Each year, the Fallen Firefighters Foundation of Canada honours fallen firefighters from the previous year. In 2005, Brouwer, her mother and grandmother, along with Dustin’s father, flew out to Ottawa to be part of the ceremony and to say goodbye to Dustin.
“It’s always the Sept. 11 weekend, so we flew out on the ninth and the memorial was held on Sept. 11, 2005. We got a medal saying ‘never to be forgotten’ on it and his name and the fire hall and then birth and death dates. Then they also give you a black helmet symbolizing honour, and it comes with a black pillow,” said Brouwer.
But as it turns out, Brouwer was able to witness the honouring of her brother a second time as the Fallen Firefighters Foundation of Canada had successfully completed and unveiled the Canadian Firefighters Memorial located in LeBreton Flats, Ottawa on Sept. 10, 2012.
The memorial consists of a wall with the names of all fallen firefighters across the country (1,100 since 1848), and a bronze statue of a firefighter. The bronze for the statue was donated by fire departments from across the country — including the Cowichan Valley — in the form of old bronze couplings.
On this second trip to Ottawa, Brouwer went with her husband Darryl who grew up in Lake Cowichan and is now a volunteer firefighter with the Chemainus Fire Department.
“Even though they were honouring those people who died last year, it was still so we could see his name engraved on a wall and kind of almost like a finalizing of everything,” said Brouwer.
Brouwer says that to see the memorial and take part in the ceremony was a different experience than when she flew out to Ottawa the last time.
“Whereas last time it was more of a shock, where you’re upset and you’re angry and mad and sad. Where this time I flew out I was older and we’d mourned and accepted that this had happened. And now it was more of an honour to go out.”
But it was also a day of emotion and coming to really understand just how much firefighters care about the members of their communities.
“They were so amazing. They have their heart on their sleeves, they care so much about you. They don’t even know you, but when I went there the people that I met eight years ago still remembered my name.

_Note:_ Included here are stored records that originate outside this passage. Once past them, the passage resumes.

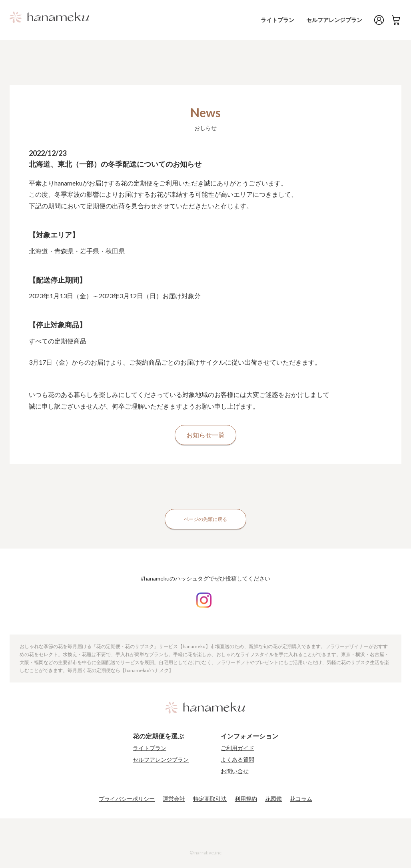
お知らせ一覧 (206, 435)
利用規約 (246, 799)
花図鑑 (273, 799)
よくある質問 (237, 760)
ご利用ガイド (237, 748)
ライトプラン (283, 20)
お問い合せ (235, 771)
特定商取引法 (210, 799)
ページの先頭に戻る (206, 519)
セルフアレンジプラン (336, 20)
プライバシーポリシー (127, 799)
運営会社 (174, 799)
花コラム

“The day before the ceremony they did an official reading of every single fireman’s name on the wall because they wanted everybody to know that they’re still included in the ceremony, which was amazing because, although the ceremony was about the six who died last year, it was really about everybody’s name on that wall.”

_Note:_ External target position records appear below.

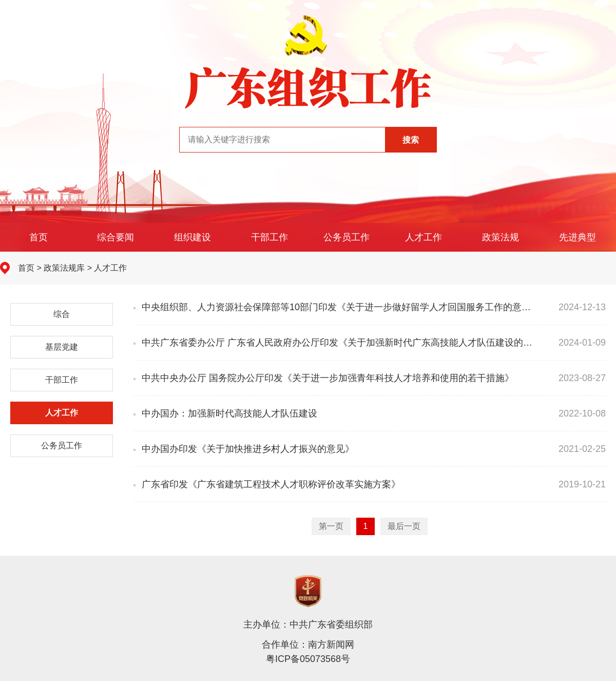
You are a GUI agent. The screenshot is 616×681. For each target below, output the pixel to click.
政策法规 (500, 237)
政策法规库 (64, 268)
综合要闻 (116, 237)
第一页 (331, 526)
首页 (38, 237)
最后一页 (404, 526)
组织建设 (192, 237)
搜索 (411, 140)
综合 (62, 314)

Brouwer says that after her brother passed away, it took her years to come to terms with it enough to even get her own driver’s license. And when her husband signed up to be a firefighter, she says she had a hard time accepting it.
“When he wanted to be a firefighter at first I was like, no way, you’re not doing this. I can’t go through this again. But then I had to have the perception that accidents happen and that was an accident. My brother didn’t chose to die, nobody does. So it took me a while to be okay with it.”
Brouwer has kept the memory of her brother alive over the years on her own by participating in the Great Lake Walk and raising $1,000 which she donated towards the creation of the Firefighters Memorial, and by having a bench installed in his memory at Pt. Ideal last December. The bench overlooks the lake and the marina and Brouwer says this is fitting because he was a sailor and fisherman and loved the water in general.
“It was totally meant to be,” said Brouwer.
She adds that this bench was important not only to her, but to others who want to remember Dustin and did not feel comfortable going to the crash site each year.
“I would have people telling me that they wanted to go to the crash site, but they would tell me that they can’t anymore, it’s just too heartbreaking, it’s too sad. I would always go there, but it isn’t a very nice place to remember somebody. You want to remember somebody where they had a great time and it’s more of a happy place.”
Dustin’s ashes were recently placed in a wall beside his grandmother – who passed away in May of this year – in the Cedar Cemetery.
Brouwer says you never get over having lost a loved one, but with time there does come healing.
“It definitely hits me once in a while. You don’t get over it, but it does get easier.”